**Assignment**: Print only the lines from the one with "Instruction: Switch to the Border tab" through the end of the data, exactly, and please omit pictures.

**Material for this task**:
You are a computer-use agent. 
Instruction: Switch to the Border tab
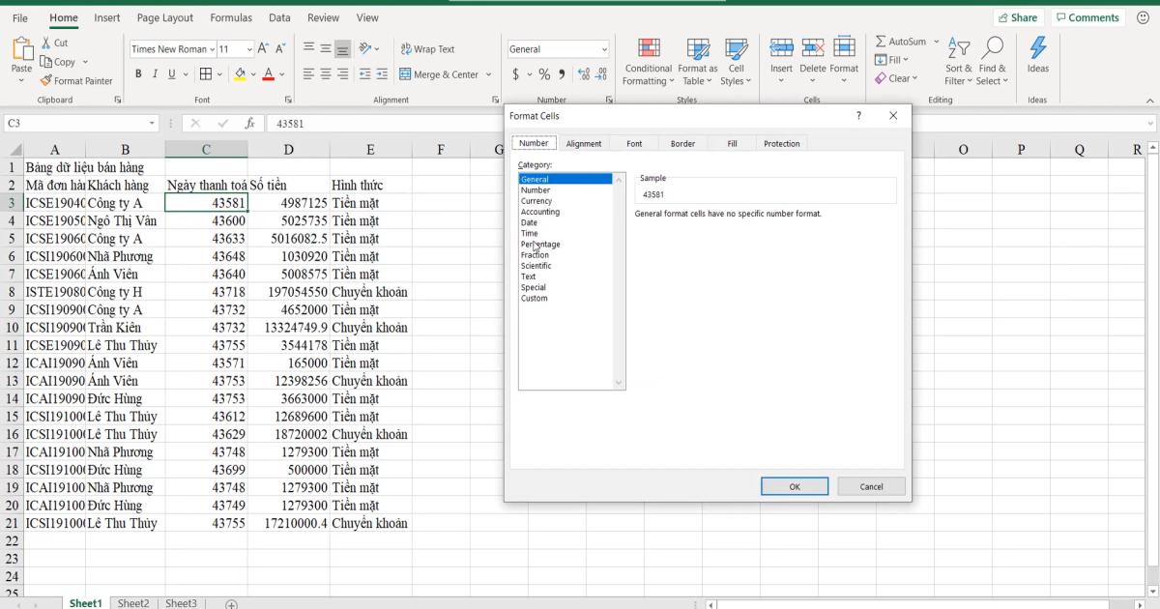pyautogui.click(x=682, y=142)
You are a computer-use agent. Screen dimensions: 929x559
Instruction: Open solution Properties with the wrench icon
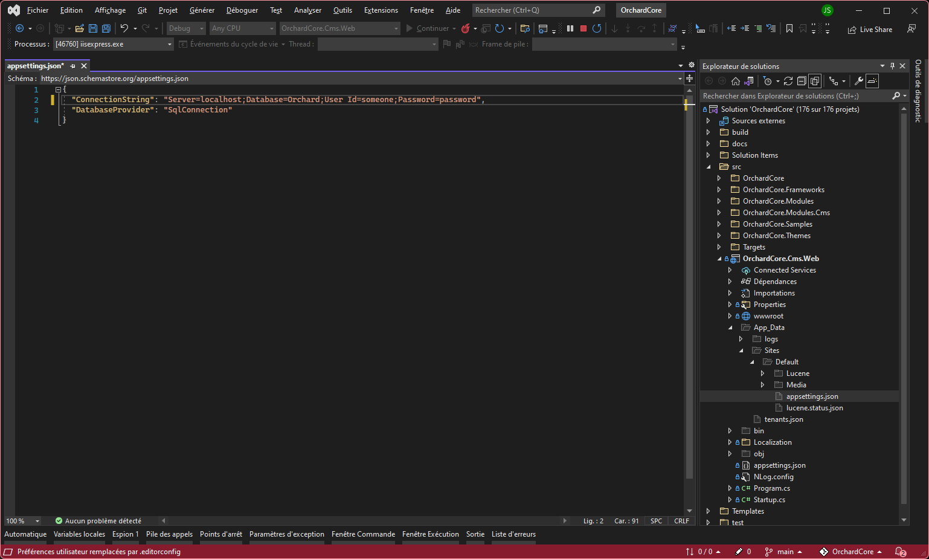click(860, 80)
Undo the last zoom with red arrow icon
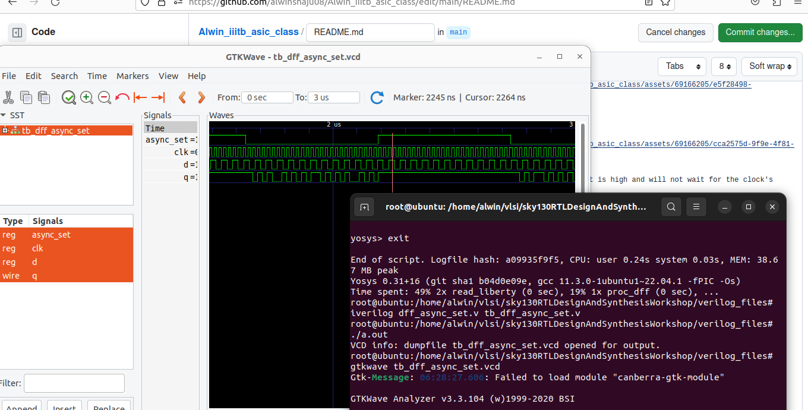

**Solution to the exercise**:
Instruction: Switch to the Border tab
pyautogui.click(x=682, y=142)
You are a computer-use agent. Screen dimensions: 929x559
Instruction: Open solution Properties with the wrench icon
click(860, 80)
Undo the last zoom with red arrow icon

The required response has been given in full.